抜粋本文:
Moderna - 19 July 2023

福島県南相馬市市長門馬和夫さん<前編>

人の営みが続く場所、南相馬の100年先を想う

 Kazuo Monma

<前編>

東日本大震災で未曾有の災禍を被った福島県南相馬市。10年以上経った現在、建物やインフラなど目に見える復興は順調に進む一方、震災に起因する問題はまだまだ内在しています。

現在2期目の南相馬市長、門馬和夫さんは当時、南相馬市役所の経済部長を務めていました。震災直後から復興に向けて東奔西走し、2期目を務めている現在も市政を担う立場から南相馬市の未来を築こうとされています。復興の困難さを身をもって知ったうえで、なお重責を負い、最前線に立つ。それほどまでに復興に懸ける門馬さんの想いと、想いを支える“つよさ”を紐解いていきます。

暗中模索の復興。その一方で未来に向けての取り組みも

2011年当時、市役所の経済部長として農業·水産業·工業·商業の振興、企業誘致など、市内の経済活性化を担っていた門馬さん。

 「それが震災と原発事故で全部駄目になりました。南相馬市の最南端は、福島第一原発からわずか10キロメートルほど。市内には、避難指示や屋内退避指示が出されました。米作りができない、漁に出られない、畜産業はストップ、もちろん工場は稼働できず、商店も開けられないという状態。経済部長としてはまったく無力さを感じざるを得ませんでした。でもやらなければいけないことは山積みでした。例えば、避難指示区域に入れない状況下で家畜に餌をやるための立ち入り許可を出したり。また、支援物資の取りまとめと分配も、膨大な量で大変でした。支援物資の中でもガソリンは需要が高く、その手配をするまでにガソリンスタンドに並んだ行列を整理する警備員のようなこともしました。避難所も数ヵ所受け持っていましたし、本業はストップし、それ以外の仕事に追われていましたね。役所としてここまでやってしまっていいのかと判断に迷うケースもありました。復興のためといえば聞こえが良いですが、誰もがなんでもやらざるを得ない状況でした」。

作業内容 1: 抜粋本文によると、南相馬市の最南端は福島第一原発からどのくらいの距離にありますか。
作業内容 2: 抜粋本文の内容を2文で要約してください。
作業内容 3: 抜粋本文のうち、「Moderna - 19」を含む語句で始まり「題はまだまだ内在しています。」で終わる部分をそのまま引用してください。
このあとに続くデータは、ここで求める作業には一切関わりません。

データ:
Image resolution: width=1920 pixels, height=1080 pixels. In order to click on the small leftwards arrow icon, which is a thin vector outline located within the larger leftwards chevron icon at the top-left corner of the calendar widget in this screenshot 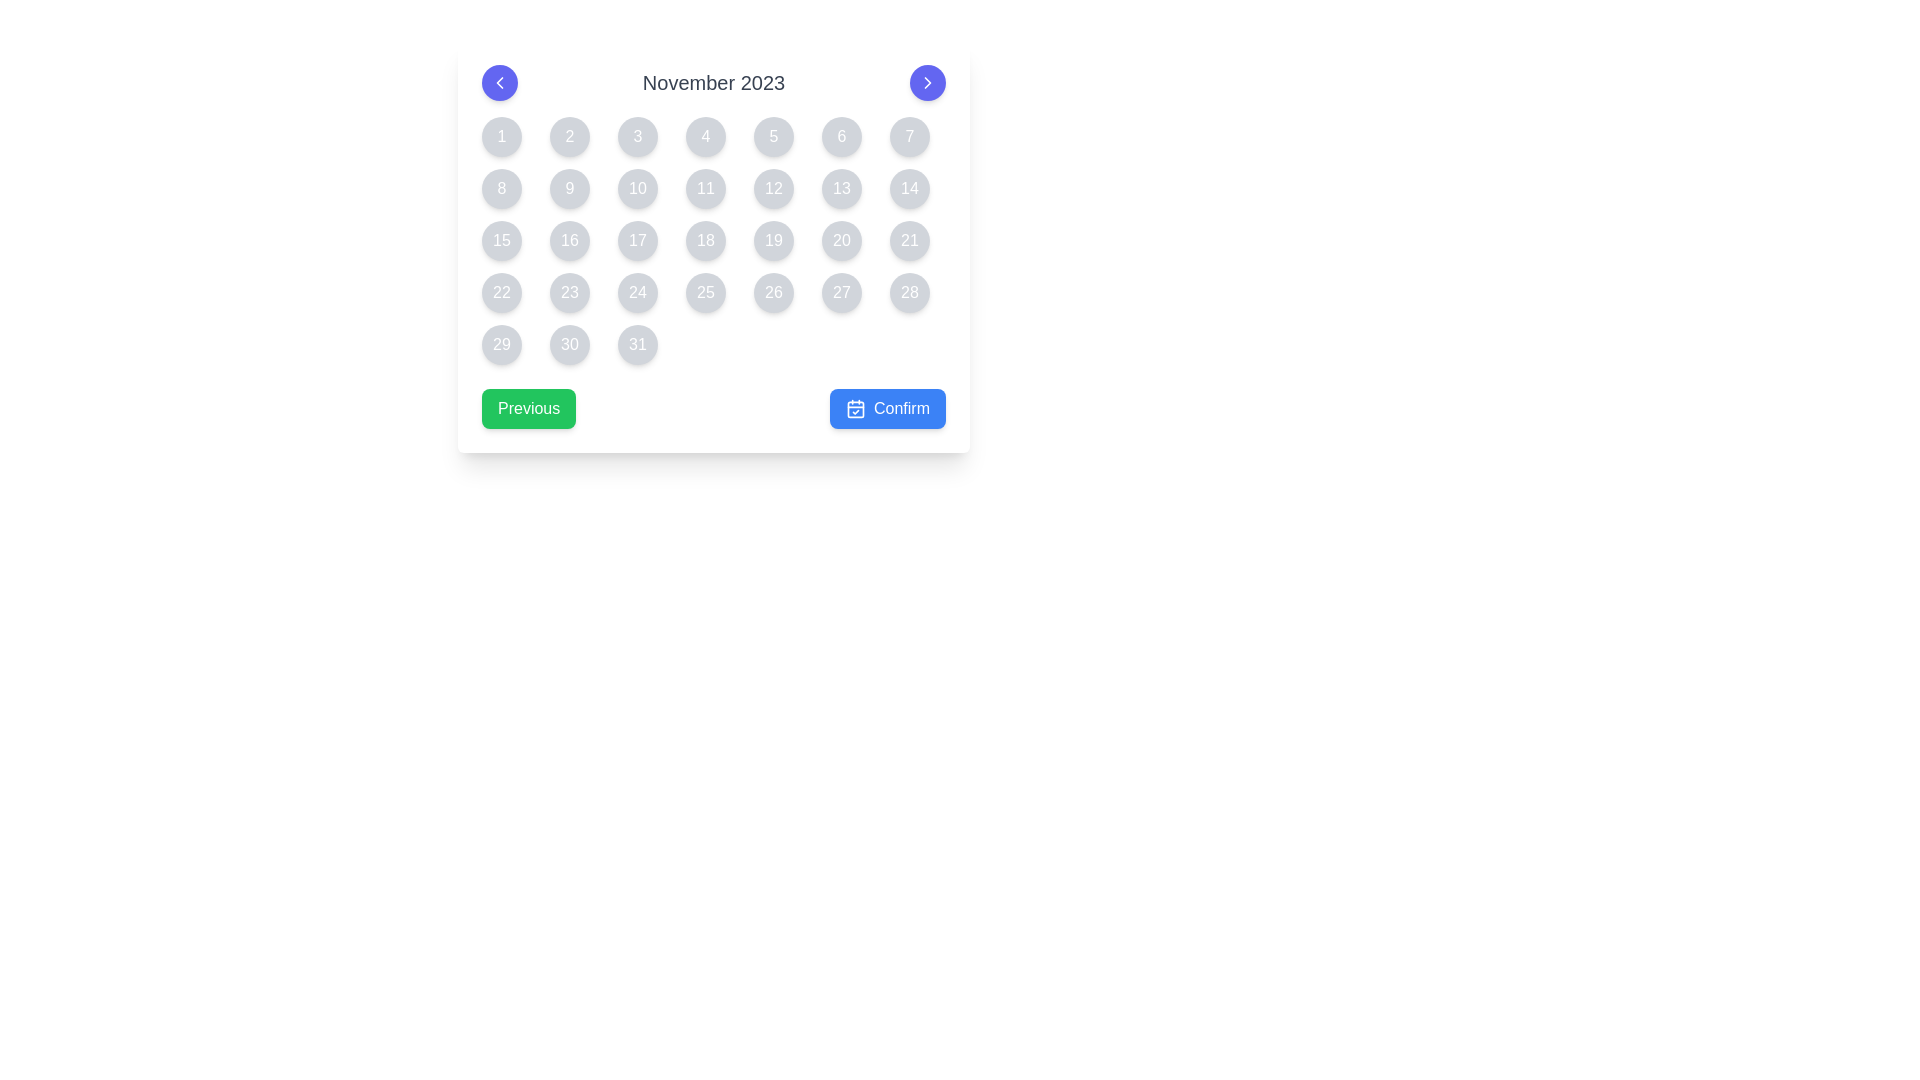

解答欄 1: わずか10キロメートルほどです。

解答欄 2: 東日本大震災で被災した福島県南相馬市では目に見える復興が順調に進む一方で震災に起因する問題がまだ内在しており、震災当時に市役所の経済部長だった門馬和夫さんは、現在2期目の市長として市の未来を築こうとしています。震災と原発事故で市内の産業が止まる中、門馬さんは家畜に餌をやるための立ち入り許可、支援物資の取りまとめと分配、ガソリンスタンドの行列整理など、本業以外の仕事に追われました。

解答欄 3:
Moderna - 19 July 2023

福島県南相馬市市長門馬和夫さん<前編>

人の営みが続く場所、南相馬の100年先を想う

 Kazuo Monma

<前編>

東日本大震災で未曾有の災禍を被った福島県南相馬市。10年以上経った現在、建物やインフラなど目に見える復興は順調に進む一方、震災に起因する問題はまだまだ内在しています。